Restaining-based annotation for cancer histology segmentation to overcome annotation-related limitations among pathologists

Patterns (N Y). 2023 Feb 10;4(2):100688. doi: 10.1016/j.patter.2023.100688.

Abstract

Numerous cancer histopathology specimens have been collected and digitized over the past few decades. A comprehensive evaluation of the distribution of various cells in tumor tissue sections can provide valuable information for understanding cancer. Deep learning is suitable for achieving these goals; however, the collection of extensive, unbiased training data is hindered, thus limiting the production of accurate segmentation models.
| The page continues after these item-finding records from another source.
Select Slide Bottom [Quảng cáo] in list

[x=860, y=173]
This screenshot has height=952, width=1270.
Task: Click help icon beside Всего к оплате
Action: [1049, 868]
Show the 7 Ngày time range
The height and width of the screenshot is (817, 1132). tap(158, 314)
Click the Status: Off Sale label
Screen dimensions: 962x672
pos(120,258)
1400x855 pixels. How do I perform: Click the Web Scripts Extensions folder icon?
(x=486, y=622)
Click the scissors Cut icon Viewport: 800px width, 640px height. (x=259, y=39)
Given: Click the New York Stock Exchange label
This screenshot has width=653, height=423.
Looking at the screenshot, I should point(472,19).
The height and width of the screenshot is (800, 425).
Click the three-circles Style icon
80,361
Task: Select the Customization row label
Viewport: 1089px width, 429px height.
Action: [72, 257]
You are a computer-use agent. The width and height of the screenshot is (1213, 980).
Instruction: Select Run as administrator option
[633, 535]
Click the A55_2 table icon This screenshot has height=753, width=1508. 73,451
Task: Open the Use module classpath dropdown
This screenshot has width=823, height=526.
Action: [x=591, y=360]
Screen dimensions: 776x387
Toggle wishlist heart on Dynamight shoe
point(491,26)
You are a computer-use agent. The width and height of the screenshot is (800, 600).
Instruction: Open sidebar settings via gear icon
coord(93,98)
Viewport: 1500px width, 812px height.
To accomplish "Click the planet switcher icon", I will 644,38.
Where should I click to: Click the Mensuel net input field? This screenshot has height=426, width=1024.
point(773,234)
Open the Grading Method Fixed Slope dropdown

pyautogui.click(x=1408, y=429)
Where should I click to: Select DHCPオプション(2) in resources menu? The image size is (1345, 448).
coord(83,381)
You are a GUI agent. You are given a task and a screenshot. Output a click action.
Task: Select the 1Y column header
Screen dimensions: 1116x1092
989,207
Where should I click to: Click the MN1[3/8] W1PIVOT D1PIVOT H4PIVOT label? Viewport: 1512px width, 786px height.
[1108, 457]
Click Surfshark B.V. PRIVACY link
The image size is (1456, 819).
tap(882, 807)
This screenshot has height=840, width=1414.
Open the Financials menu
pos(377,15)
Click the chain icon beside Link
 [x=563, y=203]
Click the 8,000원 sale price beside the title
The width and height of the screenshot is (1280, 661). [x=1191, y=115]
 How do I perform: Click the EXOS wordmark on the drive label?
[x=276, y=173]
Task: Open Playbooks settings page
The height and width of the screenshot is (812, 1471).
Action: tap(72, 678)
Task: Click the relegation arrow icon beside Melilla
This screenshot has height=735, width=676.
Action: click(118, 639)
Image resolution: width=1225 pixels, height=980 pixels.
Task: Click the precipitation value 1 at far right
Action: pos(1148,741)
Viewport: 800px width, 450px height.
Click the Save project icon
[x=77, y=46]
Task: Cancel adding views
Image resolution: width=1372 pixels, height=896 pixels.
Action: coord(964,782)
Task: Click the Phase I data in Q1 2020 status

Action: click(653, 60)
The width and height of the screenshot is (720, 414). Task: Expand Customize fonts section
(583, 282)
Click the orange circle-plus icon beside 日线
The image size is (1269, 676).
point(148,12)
This study presents SegPath-the largest annotation dataset (>10 times larger than publicly available annotations)-for the segmentation of hematoxylin and eosin (H&E)-stained sections for eight major cell types in cancer tissue. The SegPath generating pipeline used H&E-stained sections that were destained and subsequently immunofluorescence-stained with carefully selected antibodies. We found that SegPath is comparable with, or outperforms, pathologist annotations. Moreover, annotations by pathologists are biased toward typical morphologies. However, the model trained on SegPath can overcome this limitation. Our results provide foundational datasets for machine-learning research in histopathology.

Keywords: cancer; dataset; deep learning; digital pathology; eosin-stained; hematoxylin; histology; segmentation mask; semantic segmentation.